A etiqueta aponta para o caixote sem carregar nada do que ele tem dentro.

Ao hash160 se acrescenta um byte na frente, o byte de versão. Zero para os endereços comuns, cinco para os que começam com 3. É esse byte que faz todo endereço de um tipo começar sempre pelo mesmo caractere — não é decoração, é o prefixo dizendo à carteira que receita ela deve aplicar do outro lado.

Depois vem o checksum. Pega-se versão mais hash160, aplica-se SHA-256 duas vezes, e os quatro primeiros bytes do resultado são colados no fim. São vinte e cinco bytes ao todo: um de versão, vinte de hash e quatro de conferência.

O último passo é a escrita.

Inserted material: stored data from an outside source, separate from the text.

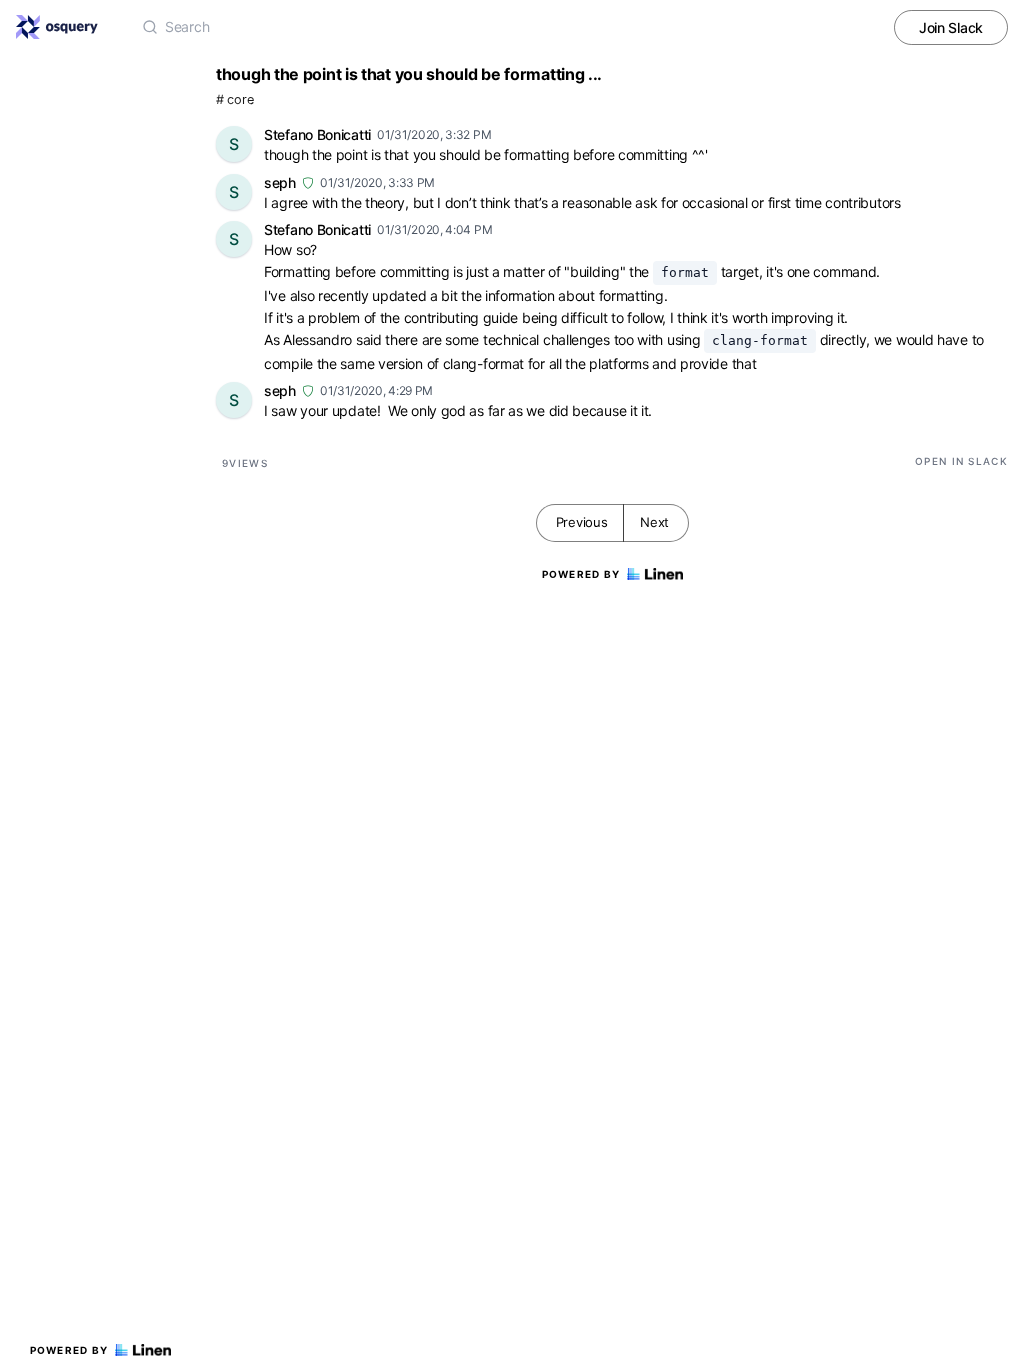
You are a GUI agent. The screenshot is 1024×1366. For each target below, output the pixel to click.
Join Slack (951, 27)
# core (234, 99)
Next (654, 522)
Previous (582, 522)
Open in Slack (961, 461)
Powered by (69, 1350)
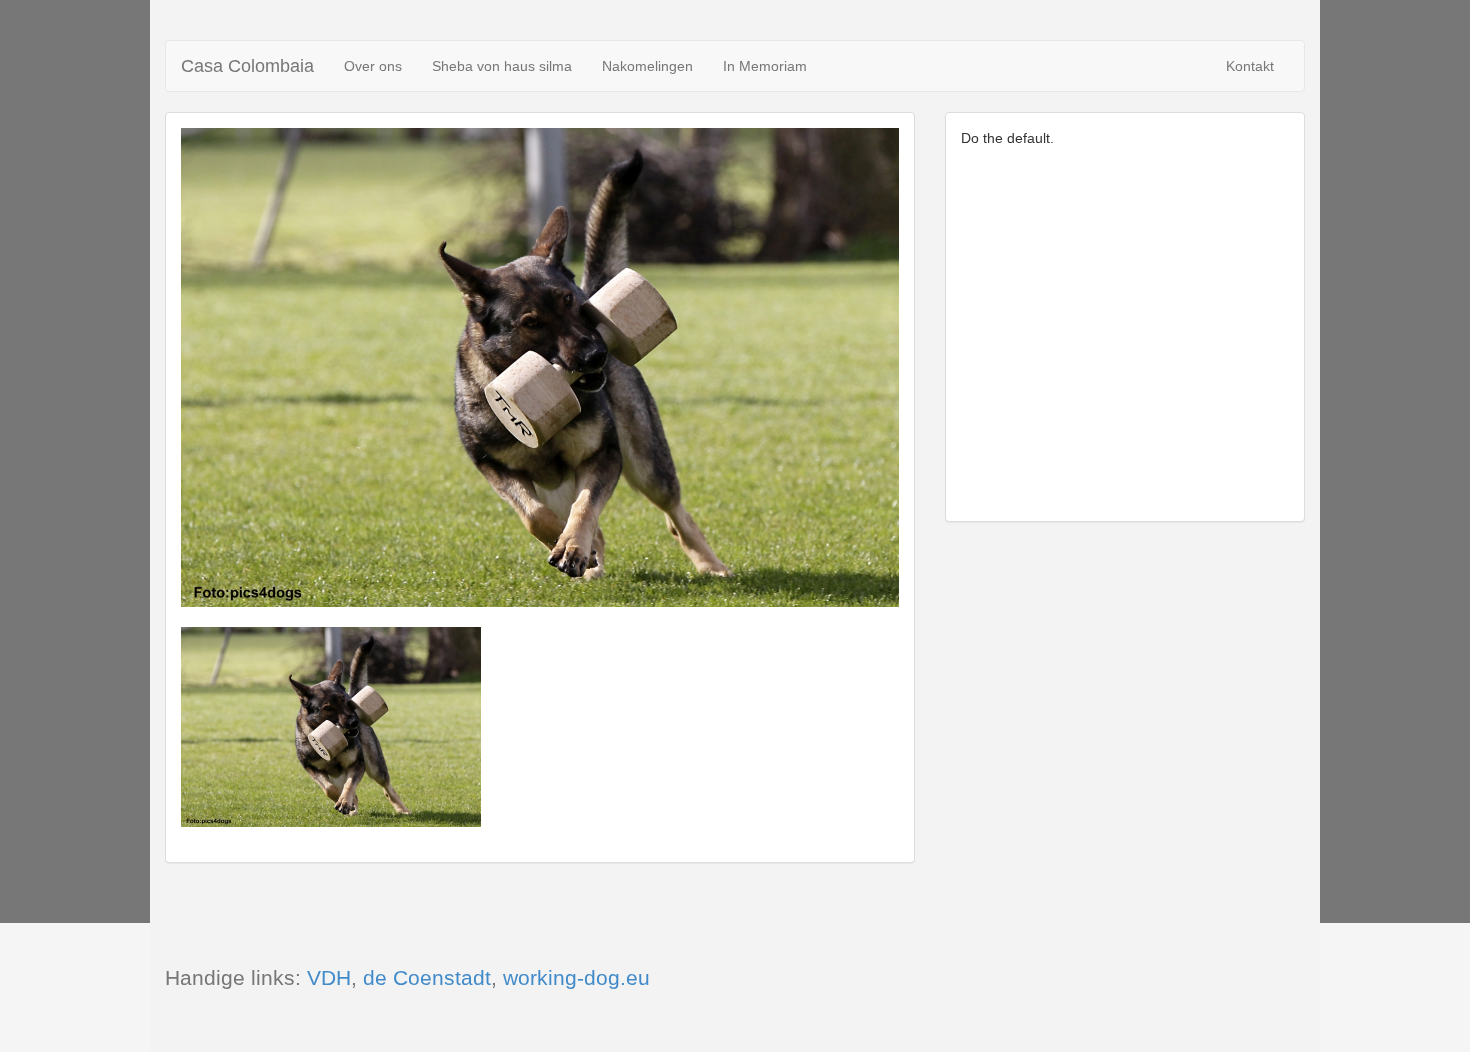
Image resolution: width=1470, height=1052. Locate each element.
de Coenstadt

O número de vinte e cinco bytes é convertido para a base 58, um alfabeto que Satoshi montou tirando quatro letras do conjunto de sessenta e dois: o zero, o O maiúsculo, o i maiúsculo e o L minúsculo. O motivo está escrito no código-fonte original, em comentário: são exatamente os caracteres que se confundem quando alguém lê da tela ou copia à mão.

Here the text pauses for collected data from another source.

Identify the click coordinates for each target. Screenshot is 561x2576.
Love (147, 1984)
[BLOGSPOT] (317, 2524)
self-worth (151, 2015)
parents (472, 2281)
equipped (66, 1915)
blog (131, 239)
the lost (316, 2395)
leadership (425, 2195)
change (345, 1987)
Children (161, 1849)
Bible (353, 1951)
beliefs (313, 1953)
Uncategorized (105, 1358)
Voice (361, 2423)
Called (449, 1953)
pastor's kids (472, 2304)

E é aí que o checksum trabalha. Trocando um caractere de um endereço, os quatro bytes do fim deixam de bater com o que a conta produz, e a carteira recusa antes de montar qualquer transação. A chance de um endereço digitado errado passar mesmo assim é de cerca de uma em quatro bilhões.

O erro é recusado antes de o dinheiro sair, não depois.

Os endereços que começam com bc1 seguem outra escrita, o bech32, proposta em 2017 pelo desenvolvedor belga Pieter Wuille. São todos em minúsculas, o que os faz caber em códigos QR bem menores, e o checksum deles é de uma família mais forte: além de detectar o erro, ele consegue apontar em que posição o erro está. Uma carteira moderna não diz apenas que o endereço está errado — ela sublinha o caractere.

O endereço novo não recusa apenas: ele mostra onde está o erro.

Vale ser exato sobre o que essa proteção toda não faz. O checksum confere a integridade do endereço, nunca a intenção de quem o escreveu. Um endereço de outra pessoa é um endereço perfeitamente válido, e o dinheiro enviado para ele chega, com todas as contas batendo. Existe malware que fica esperando um endereço aparecer na área de transferência para trocá-lo por outro no instante em que você cola. Contra isso o checksum não pode nada: só conferir os primeiros e os últimos caracteres com os olhos, como a trilha iniciante recomendou.

Repare no que essa receita não tem. Não tem cadastro, não tem servidor, não tem passo em que alguém precise dar permissão. São três funções de hash, um byte de versão e uma conversão de base — e qualquer pessoa com a chave pública nas mãos chega ao mesmo endereço que a sua carteira chegou, do mesmo jeito, sem perguntar nada a ninguém.

O endereço diz para onde o dinheiro vai. Falta a outra metade: a prova de que quem está mandando tem o direito de mandar, dada sem mostrar a chave a ninguém. Na próxima aula, as assinaturas digitais.